Sorry, I forgot to say that I am using the 32 bit compiler, not the 64 bit one.

Also, the problem I am trying to solve (precision issues with float operation) dissapears whenever I increase precision of floating point operation (/fp:double, /fp:extended, ...) but then performance gets hurt... Normally, my command line parameters are:

[cpp]/EHsc /Gd /GS /GR /Qprec /Ob2 /MD -G7 -O3 -QaxW -Qipo[/cpp]

[cpp]
[/cpp]

TimP · ‎02-19-2009

/fp:double forces expressions to be evaluated in double precision. In the 32-bit compiler, this might be done with x87 code, which would be faster than SSE2 promotions and normally give the same result. You should find out where your application requires double and write it in, so you don't suffer the performance loss everywhere.
Up through ICL 10.1, /QaxW generates both an x87 and an SSE2 code path, with the choice made by CPU run-time recognition. AMD CPUs would get the x87 path, so they would often get the effect of /fp:double.
/fp:extended would require expressions to be evaluated by x87, with precision mode set to 64.
These /fp promotions normally would disable vectorization where they take effect.

marcos · ‎02-19-2009

Quoting - tim18

/fp:double forces expressions to be evaluated in double precision. In the 32-bit compiler, this might be done with x87 code, which would be faster than SSE2 promotions and normally give the same result. You should find out where your application requires double and write it in, so you don't suffer the performance loss everywhere.
Up through ICL 10.1, /QaxW generates both an x87 and an SSE2 code path, with the choice made by CPU run-time recognition. AMD CPUs would get the x87 path, so they would often get the effect of /fp:double.
/fp:extended would require expressions to be evaluated by x87, with precision mode set to 64.
These /fp promotions normally would disable vectorization where they take effect.

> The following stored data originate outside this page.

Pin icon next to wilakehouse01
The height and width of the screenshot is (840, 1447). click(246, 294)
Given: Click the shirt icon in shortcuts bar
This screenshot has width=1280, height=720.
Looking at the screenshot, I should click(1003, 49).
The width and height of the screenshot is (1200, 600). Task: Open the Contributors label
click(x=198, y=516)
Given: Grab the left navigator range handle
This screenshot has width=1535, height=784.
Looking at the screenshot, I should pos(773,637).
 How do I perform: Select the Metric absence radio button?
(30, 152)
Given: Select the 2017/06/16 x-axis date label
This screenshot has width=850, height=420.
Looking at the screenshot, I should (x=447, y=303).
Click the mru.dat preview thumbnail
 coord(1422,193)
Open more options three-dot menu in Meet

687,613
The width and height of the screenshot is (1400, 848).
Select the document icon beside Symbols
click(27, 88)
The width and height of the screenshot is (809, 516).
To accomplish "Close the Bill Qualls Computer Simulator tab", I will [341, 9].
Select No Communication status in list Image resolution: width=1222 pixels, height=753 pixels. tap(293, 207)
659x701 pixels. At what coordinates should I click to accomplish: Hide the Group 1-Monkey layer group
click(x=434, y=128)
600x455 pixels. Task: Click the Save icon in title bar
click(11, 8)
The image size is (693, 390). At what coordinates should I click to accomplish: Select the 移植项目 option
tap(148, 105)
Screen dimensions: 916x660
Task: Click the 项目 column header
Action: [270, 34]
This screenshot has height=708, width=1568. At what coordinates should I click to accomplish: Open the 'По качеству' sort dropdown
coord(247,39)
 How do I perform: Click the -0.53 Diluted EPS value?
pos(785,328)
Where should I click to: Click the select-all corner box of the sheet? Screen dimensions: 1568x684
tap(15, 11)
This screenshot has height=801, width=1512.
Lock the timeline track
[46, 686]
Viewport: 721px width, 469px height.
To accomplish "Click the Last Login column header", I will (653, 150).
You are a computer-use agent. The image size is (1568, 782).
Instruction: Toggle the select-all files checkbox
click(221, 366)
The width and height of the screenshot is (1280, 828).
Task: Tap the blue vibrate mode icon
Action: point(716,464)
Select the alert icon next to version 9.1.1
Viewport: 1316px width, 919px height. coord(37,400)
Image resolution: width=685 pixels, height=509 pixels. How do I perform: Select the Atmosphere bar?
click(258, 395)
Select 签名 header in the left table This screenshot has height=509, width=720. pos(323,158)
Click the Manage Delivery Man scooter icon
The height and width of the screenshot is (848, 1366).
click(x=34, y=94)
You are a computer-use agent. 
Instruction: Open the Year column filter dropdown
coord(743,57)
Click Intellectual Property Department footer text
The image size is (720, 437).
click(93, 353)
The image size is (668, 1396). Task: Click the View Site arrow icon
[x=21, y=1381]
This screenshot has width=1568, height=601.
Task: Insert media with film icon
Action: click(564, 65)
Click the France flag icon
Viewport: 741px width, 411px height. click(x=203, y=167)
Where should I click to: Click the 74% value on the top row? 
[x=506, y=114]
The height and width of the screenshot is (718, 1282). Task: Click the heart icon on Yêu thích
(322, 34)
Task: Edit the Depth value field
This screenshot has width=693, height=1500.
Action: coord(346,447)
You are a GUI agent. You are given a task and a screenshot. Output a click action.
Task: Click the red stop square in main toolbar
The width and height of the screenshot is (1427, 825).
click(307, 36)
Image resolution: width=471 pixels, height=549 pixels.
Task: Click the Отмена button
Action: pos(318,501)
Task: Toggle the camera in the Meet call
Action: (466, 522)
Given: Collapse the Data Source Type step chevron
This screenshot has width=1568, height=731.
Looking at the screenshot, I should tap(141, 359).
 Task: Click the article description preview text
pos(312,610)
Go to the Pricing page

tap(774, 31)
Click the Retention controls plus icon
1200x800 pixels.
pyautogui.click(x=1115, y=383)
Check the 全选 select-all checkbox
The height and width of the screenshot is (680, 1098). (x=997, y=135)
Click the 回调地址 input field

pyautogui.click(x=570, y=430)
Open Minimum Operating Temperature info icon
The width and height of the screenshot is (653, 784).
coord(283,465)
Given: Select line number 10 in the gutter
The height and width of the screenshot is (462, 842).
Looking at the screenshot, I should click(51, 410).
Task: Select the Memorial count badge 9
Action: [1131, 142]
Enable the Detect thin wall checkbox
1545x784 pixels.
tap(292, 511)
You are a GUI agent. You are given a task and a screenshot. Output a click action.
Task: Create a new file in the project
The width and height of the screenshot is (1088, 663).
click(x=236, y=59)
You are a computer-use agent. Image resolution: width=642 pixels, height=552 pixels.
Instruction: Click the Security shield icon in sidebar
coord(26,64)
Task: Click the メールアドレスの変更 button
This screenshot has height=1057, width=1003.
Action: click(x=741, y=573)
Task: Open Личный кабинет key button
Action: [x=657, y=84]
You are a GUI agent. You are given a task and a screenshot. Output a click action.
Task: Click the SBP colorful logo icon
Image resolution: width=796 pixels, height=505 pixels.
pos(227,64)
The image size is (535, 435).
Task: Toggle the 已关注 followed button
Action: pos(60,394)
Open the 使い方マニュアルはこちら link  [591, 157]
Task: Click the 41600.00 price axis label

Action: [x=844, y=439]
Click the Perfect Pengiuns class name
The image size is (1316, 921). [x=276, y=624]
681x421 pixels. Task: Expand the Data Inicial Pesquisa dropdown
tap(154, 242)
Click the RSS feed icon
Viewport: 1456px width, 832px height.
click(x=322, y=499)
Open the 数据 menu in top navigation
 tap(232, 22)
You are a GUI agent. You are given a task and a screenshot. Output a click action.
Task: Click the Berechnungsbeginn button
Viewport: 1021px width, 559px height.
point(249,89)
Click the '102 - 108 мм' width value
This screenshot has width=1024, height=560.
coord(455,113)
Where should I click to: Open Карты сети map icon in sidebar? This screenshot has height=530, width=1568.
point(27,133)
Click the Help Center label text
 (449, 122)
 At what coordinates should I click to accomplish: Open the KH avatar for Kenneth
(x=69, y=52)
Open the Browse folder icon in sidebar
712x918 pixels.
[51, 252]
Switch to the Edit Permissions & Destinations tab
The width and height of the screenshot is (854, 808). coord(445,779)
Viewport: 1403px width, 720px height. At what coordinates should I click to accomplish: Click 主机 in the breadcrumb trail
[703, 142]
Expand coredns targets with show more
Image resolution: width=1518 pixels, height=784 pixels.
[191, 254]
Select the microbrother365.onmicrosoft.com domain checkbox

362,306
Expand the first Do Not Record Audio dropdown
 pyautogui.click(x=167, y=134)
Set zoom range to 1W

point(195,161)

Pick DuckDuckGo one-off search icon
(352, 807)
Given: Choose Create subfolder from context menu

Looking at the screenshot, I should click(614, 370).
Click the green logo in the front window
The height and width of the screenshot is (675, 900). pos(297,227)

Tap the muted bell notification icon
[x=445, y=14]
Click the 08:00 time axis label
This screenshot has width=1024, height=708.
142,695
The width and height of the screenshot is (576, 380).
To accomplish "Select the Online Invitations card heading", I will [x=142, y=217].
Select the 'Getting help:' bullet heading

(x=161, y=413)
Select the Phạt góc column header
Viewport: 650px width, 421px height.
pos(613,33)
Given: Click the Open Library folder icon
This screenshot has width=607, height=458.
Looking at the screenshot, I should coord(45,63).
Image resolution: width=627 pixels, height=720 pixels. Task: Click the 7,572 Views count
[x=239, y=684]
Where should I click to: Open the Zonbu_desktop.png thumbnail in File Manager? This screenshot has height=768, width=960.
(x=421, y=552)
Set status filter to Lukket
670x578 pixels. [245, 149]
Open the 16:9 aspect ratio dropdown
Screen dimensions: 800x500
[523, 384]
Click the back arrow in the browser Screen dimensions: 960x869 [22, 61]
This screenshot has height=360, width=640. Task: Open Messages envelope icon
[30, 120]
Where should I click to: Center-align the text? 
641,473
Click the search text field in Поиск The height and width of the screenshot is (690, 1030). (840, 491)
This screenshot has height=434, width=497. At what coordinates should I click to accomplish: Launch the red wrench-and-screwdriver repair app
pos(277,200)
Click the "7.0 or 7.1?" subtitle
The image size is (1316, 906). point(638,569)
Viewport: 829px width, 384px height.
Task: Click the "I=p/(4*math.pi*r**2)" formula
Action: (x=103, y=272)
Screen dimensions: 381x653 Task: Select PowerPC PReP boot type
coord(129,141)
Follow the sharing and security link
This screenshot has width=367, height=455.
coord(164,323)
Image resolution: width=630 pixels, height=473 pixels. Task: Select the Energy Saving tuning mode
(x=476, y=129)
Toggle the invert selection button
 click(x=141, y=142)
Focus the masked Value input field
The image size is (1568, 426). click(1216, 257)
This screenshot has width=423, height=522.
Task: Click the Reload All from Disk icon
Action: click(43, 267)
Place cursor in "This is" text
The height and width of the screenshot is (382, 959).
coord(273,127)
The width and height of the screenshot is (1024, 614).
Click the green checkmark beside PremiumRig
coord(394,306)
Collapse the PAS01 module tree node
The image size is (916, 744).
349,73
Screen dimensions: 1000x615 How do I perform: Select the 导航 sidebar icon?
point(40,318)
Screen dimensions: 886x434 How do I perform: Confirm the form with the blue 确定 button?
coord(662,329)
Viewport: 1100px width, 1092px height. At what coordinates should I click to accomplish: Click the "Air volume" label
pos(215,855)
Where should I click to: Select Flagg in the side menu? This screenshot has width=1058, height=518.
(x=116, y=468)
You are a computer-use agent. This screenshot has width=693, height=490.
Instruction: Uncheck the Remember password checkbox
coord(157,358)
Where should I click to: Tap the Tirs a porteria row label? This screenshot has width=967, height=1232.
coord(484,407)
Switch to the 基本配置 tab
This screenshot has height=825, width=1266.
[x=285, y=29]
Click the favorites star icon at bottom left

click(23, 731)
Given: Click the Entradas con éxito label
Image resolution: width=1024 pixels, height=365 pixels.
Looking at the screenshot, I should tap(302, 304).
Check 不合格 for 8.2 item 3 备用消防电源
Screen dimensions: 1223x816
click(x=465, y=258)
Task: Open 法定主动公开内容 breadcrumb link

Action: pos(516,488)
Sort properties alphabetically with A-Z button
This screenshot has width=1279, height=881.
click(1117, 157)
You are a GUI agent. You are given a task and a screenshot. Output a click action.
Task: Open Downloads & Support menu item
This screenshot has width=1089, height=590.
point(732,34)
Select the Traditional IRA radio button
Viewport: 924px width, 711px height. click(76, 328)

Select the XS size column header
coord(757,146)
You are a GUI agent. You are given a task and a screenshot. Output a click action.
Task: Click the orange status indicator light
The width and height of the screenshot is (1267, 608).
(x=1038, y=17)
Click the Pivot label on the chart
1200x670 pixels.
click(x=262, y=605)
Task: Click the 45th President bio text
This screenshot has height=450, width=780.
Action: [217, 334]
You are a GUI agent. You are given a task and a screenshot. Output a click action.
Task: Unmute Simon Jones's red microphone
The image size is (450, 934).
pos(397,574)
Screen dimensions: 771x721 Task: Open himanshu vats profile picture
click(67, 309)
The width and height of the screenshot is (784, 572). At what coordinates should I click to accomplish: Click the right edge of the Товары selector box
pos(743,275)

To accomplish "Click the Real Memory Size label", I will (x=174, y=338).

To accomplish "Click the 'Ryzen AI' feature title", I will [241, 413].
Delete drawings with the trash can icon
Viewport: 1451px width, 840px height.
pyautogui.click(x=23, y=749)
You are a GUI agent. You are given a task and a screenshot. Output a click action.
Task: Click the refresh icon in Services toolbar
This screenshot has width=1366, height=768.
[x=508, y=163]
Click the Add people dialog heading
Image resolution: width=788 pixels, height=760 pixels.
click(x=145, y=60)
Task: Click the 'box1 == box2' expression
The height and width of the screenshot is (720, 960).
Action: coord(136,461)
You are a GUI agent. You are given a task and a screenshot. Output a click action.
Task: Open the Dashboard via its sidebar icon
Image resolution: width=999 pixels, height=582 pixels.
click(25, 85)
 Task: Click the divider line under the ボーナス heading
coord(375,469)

What I would like to do is to remove any inconsistencies due to the mix of FPU and SSE code, by forcing use of SSE. Something similar to what -fpmath=sse does in gcc (someone told me that option actually exists on ICC linux). Is there something like that on Win32?

TimP · ‎02-19-2009

Quoting - marcos

What I would like to do is to remove any inconsistencies due to the mix of FPU and SSE code, by forcing use of SSE. Something similar to what -fpmath=sse does in gcc (someone told me that option actually exists on ICC linux). Is there something like that on Win32?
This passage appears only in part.